There is a passage in Democracy in America in which Tocqueville observes that in a mass of land spanning the width of the continent and extending from “the edge of the tropics” in the south to the “regions of ice” in the north, “the men scattered over this area do not constitute, as in Europe, shoots of the same stock.” On the contrary, “they reveal, from the first viewing, three naturally distinct, I might almost say hostile, races.” It was not simply the seeming incompatibility of the customs, origins, habits, memories, and laws — to say nothing of class positions — that separated the whites, blacks and Native Americans from one another: “even their external features had raised an almost insurmountable barrier between them.” This blunt observation prompts one of the book’s more striking asides, in which Tocqueville recounts pausing during his travels at the log cabin of a pioneer in Alabama, on the edge of Creek territory. Beside a spring he encounters a microcosm of American society in the nineteenth century: an Indian woman holding the hand of one whom he assumes to be the pioneer’s young daughter, followed by a black woman.
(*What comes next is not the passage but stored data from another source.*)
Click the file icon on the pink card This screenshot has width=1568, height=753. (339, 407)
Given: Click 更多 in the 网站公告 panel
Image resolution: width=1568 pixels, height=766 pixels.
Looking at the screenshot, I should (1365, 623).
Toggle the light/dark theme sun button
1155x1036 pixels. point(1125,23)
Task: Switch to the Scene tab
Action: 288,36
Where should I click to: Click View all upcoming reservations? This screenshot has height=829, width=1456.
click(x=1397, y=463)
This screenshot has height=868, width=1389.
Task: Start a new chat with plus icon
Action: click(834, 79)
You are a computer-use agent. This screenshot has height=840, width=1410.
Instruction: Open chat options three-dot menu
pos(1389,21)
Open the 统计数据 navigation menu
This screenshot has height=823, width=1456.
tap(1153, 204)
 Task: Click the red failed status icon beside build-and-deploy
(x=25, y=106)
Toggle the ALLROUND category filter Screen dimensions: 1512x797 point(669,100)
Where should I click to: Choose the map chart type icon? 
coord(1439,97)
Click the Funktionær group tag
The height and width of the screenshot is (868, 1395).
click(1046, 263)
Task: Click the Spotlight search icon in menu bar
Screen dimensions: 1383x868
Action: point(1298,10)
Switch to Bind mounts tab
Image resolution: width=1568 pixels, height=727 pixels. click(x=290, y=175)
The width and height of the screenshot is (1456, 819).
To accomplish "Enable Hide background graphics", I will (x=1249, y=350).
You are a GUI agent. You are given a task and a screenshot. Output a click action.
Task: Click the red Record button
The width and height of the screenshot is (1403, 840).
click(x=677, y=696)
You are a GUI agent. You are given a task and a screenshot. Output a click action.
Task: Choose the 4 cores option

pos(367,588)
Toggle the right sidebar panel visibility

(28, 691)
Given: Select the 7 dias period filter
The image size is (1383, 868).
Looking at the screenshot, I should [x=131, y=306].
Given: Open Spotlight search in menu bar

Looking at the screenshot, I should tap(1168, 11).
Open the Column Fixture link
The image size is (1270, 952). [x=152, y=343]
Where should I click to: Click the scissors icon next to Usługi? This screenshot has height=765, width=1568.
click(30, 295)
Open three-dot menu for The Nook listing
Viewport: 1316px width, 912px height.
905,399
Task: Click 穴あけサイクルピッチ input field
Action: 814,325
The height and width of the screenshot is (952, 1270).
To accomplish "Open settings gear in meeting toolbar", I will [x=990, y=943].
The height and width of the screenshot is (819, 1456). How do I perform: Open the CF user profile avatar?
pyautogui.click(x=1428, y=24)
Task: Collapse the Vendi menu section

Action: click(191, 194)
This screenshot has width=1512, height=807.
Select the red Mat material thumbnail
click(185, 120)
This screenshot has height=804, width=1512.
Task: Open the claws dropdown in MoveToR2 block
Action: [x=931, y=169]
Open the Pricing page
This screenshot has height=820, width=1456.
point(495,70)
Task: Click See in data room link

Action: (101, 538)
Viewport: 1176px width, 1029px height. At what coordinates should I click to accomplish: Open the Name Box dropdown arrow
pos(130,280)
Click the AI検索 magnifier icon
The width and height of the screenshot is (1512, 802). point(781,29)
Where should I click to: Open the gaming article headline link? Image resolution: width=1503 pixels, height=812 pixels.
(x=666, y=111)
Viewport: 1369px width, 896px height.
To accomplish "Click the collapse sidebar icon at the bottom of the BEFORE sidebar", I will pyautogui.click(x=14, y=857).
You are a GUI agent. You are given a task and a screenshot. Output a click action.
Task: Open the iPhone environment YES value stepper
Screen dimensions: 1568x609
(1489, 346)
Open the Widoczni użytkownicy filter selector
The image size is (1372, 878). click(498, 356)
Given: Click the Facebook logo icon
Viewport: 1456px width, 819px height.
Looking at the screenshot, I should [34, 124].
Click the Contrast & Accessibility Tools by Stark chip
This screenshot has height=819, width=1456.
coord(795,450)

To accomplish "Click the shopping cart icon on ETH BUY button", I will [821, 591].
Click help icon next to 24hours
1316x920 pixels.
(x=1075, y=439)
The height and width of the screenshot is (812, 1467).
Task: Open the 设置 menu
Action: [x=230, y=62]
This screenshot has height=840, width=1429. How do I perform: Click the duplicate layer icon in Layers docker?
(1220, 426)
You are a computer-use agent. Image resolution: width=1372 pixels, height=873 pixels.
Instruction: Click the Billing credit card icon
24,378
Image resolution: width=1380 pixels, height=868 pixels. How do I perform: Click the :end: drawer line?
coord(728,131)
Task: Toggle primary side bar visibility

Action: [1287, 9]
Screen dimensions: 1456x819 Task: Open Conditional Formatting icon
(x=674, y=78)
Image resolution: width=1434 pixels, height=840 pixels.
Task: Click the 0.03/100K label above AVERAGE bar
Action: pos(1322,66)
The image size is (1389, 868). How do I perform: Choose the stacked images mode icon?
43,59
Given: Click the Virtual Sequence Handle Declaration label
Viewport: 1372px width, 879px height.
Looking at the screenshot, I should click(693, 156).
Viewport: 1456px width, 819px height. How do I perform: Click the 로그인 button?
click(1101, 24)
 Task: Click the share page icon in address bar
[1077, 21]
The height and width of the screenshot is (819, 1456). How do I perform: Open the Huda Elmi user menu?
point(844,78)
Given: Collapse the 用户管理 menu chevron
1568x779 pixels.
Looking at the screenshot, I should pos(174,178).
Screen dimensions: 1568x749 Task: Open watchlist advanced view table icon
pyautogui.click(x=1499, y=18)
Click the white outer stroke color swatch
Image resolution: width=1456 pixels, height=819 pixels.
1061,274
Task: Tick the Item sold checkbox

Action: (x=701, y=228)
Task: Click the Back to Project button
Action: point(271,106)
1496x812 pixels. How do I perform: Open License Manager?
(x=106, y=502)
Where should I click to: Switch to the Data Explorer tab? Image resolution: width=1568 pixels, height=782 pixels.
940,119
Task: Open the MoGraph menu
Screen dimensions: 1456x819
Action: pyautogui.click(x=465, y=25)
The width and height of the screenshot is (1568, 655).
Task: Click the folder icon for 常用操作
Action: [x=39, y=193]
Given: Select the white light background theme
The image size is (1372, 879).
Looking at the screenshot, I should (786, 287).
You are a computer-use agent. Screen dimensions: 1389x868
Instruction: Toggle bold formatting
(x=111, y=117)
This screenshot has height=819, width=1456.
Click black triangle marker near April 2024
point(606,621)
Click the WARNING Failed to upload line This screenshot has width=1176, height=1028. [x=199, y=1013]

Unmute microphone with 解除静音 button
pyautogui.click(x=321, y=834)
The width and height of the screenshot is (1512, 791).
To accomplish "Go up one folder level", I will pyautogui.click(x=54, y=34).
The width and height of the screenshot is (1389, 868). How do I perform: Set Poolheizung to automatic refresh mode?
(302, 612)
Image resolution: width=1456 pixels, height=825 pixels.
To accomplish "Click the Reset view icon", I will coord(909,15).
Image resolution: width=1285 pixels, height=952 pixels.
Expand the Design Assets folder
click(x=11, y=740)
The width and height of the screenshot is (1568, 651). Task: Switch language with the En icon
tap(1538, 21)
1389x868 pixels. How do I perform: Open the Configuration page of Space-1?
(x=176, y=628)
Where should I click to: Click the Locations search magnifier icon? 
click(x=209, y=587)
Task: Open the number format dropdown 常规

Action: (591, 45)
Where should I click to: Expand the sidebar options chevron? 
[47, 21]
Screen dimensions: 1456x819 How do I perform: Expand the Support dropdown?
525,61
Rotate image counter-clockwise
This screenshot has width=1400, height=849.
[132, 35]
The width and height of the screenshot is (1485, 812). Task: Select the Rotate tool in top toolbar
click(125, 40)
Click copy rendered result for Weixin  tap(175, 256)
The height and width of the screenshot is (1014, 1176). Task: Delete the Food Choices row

The visual descriptions contain within them the two-pronged tragedy of the American experiment: “The Indian woman’s dress had a sort of wild luxury” that preserved and advertised what we would now call her totalizing alterity; “the Negro woman was dressed in tattered European clothes,” a simulacrum of the people who would never consent to accept her. Both women lavish attention on the five- or six-year-old white “Creole” girl, who already “displayed, in the slightest of her movements, a sense of superiority.” The Indian woman, in Tocqueville’s words, remained “free,” “proud,” and “almost fierce”; the black woman was “equally divided between an almost motherly tenderness and a slavish fear.”